Stored data entries
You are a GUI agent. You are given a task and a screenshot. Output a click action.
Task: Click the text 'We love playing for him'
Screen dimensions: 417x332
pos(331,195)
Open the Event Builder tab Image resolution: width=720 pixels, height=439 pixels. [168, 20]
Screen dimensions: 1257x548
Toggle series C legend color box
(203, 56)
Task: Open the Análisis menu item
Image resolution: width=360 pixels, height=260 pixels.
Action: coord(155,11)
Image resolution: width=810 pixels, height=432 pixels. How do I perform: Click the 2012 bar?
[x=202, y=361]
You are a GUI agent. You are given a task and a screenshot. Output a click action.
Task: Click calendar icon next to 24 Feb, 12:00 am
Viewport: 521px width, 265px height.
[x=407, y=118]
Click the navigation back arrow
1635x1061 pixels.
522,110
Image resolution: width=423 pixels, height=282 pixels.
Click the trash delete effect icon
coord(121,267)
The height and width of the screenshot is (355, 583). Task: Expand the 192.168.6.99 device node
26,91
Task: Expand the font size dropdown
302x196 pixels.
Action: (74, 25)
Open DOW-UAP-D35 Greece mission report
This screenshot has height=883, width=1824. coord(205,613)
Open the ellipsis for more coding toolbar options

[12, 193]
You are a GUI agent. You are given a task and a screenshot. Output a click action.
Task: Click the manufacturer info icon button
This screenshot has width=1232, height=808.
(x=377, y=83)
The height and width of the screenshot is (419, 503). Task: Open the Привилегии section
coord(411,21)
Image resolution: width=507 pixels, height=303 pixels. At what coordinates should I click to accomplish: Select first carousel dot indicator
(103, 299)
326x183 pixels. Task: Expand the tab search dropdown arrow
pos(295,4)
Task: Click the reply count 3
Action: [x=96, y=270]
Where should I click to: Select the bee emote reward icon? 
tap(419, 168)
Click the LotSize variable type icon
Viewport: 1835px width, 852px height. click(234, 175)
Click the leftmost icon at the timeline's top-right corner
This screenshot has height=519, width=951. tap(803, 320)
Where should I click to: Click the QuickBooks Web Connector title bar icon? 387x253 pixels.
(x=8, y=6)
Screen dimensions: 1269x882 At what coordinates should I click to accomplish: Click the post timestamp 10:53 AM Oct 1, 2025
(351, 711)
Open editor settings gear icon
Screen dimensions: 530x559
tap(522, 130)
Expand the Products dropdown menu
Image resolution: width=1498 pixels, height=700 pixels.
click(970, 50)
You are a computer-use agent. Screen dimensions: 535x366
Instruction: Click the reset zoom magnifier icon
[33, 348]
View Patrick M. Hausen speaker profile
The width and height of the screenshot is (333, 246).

■ Action item:
Check every line of the records, and copy the ones that hold the word "menu".

■ Written answer:
Task: Open the Análisis menu item
Expand the Products dropdown menu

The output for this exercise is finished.